I shall listen to unsuitable music, wear unsuitable clothes, and read what I want to. I can act like a child, a teenager or adult. I don’t care and will be deaf to the frowns and murmurings of others.
My own deafness is incredibly useful. Without my hearing aids I sleep peacefully at night. If I get bored of conversation out they come.
I have already crossed two things off my Bucket List. Swimming with Dolphins and meeting Mickey Mouse. I also met Pooh Bear and Tigger and thoroughly enjoyed it with childish glee. Some friends could not understand this second item on my list.
No 3? I have several ideas but at my age I have plenty of time. Don’t I?

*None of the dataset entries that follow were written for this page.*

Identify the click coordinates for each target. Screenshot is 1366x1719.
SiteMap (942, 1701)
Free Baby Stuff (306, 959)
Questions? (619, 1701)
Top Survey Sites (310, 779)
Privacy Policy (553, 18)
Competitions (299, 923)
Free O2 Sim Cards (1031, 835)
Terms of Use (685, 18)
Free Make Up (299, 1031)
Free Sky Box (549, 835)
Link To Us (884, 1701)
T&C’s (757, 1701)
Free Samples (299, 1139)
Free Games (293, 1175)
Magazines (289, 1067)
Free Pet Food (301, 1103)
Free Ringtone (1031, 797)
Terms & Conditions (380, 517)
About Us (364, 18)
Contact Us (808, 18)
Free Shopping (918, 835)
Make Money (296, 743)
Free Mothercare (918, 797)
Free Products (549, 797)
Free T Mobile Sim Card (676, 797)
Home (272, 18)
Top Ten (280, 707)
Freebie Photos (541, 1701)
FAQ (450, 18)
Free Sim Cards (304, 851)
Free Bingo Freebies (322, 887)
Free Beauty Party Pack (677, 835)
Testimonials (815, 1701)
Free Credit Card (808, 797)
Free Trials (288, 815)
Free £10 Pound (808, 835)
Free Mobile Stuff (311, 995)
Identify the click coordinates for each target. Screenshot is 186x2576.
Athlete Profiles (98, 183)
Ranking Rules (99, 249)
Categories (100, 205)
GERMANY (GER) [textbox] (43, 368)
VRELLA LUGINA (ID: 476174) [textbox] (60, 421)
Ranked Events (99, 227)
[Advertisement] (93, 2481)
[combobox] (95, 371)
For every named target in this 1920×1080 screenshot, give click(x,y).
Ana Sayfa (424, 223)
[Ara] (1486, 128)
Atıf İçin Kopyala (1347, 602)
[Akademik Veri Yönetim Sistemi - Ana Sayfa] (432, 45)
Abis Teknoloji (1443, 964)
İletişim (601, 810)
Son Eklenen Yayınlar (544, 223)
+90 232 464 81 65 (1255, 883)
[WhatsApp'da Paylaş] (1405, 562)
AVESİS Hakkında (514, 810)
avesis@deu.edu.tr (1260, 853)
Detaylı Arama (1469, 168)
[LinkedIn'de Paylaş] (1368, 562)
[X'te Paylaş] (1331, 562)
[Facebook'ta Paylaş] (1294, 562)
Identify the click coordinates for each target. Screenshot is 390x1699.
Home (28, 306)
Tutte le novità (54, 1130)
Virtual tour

Age is therefore to each and own. Never judge a book by its cover. Underneath we may be surprised. The child may have the wisdom of an adult. The teenager may be ‘right not wrong’ and behind the wrinkles a lifetime of laughter. I find it sad when people resort to the surgeons knife to restore or maintain their beauty. They live behind a literal mask imprisoned a slave to vanity.
I have had the privilege of being at the bedside of many in their dying moments. I have watched as their pain becomes peace. And how then their face loses its lines and natural beauty is restored.
They say ‘Age is a Many Splendid Thing’ and in my measured moments I smile and agree.